Govt guarantees jobs as juggling act gets trickier

Government, business, and labour have signed an 80-page agreement following the Jobs Summit on Thursday that outlined objectives to possibly create 275 000 jobs a year.

The objectives include the need for big business to actively encourage consumer support for local products, energising the export sector, boosting fruit, grain and livestock value chains, as well as much-needed financing, resource and related assistance for small and medium enterprises.

Heard it all before?

Of course you have but for the time being there’s no denying that something needs to be done about the 9.6 million South Africans that can’t find work.

Brimming with optimism after the summit’s resolutions were signed, President Cyril Ramaphosa was confident that it was possible to create and not cull jobs.

And yet government spending is on the rack as far as ratings agency Moody’s is concerned.

It has indicated that the public sector wage bill has ballooned beyond fiscal capability and that Treasury will have to trim away at what it costs to keep the country’s administration machinery running.

However, in a classic case of labour dictating to government – what’s new? – Ramaphosa’s negotiators guaranteed unionists that there would not be any job losses.
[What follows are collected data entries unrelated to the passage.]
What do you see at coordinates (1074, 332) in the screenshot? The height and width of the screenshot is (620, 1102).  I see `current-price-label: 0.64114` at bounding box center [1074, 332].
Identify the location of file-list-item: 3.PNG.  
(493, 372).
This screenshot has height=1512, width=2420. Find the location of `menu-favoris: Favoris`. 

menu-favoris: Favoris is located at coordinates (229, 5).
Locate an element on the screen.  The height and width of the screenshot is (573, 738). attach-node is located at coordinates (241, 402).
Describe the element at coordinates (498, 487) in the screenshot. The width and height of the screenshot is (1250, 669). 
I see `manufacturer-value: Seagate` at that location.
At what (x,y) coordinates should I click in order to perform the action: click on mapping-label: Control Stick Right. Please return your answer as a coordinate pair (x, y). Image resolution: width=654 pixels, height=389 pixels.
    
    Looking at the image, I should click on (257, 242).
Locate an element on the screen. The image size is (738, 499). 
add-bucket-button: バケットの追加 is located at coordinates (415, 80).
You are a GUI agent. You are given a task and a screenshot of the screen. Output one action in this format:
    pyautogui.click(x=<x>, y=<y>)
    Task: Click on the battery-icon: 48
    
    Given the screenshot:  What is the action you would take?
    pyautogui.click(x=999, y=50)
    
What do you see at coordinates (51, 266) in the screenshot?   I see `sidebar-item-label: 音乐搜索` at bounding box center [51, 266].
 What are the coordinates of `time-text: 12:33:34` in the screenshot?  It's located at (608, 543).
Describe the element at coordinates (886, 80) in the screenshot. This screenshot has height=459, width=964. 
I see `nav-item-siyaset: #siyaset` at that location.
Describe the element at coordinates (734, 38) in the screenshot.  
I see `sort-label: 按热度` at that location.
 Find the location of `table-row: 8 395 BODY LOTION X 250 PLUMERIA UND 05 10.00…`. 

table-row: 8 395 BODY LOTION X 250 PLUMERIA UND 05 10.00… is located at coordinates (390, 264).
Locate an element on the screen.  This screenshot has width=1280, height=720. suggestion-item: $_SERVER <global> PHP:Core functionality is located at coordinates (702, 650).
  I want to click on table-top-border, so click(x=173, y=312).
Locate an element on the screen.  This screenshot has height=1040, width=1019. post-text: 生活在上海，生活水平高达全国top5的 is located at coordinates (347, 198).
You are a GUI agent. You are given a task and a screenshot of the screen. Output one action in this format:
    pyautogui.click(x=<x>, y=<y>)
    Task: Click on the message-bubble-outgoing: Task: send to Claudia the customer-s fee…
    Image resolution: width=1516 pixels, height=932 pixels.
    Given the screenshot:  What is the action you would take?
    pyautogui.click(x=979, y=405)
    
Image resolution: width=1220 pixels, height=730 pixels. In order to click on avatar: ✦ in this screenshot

In the meantime Finance minister Nhlanhla Nene is trying to balance a very difficult budget in the run-up to his medium-term speech later this month.

Should government spending not be reined in, Moody’s said it might have no alternative but to join its peers, S&P Global and Fitch, in junking the country’s economy.

Losing our last stand as an investment-grade country, some say, will be a case of three strikes and you’re out!

Indeed, about $5bn will immediately leave the local bond market, foreign direct investment (FDI) South Africa desperately has to hang on to if it wants any hope of salvaging an economy remotely capable of creating jobs.

However, pleasing both Moody’s and the masses, reeling from fuel price hikes and resulting living cost increases, is not going to be easy.

Caught between a population facing penury and a country crying out for FDI, Ramaphosa must be having sleepless nights.

Heavy lies the head that wears the crown.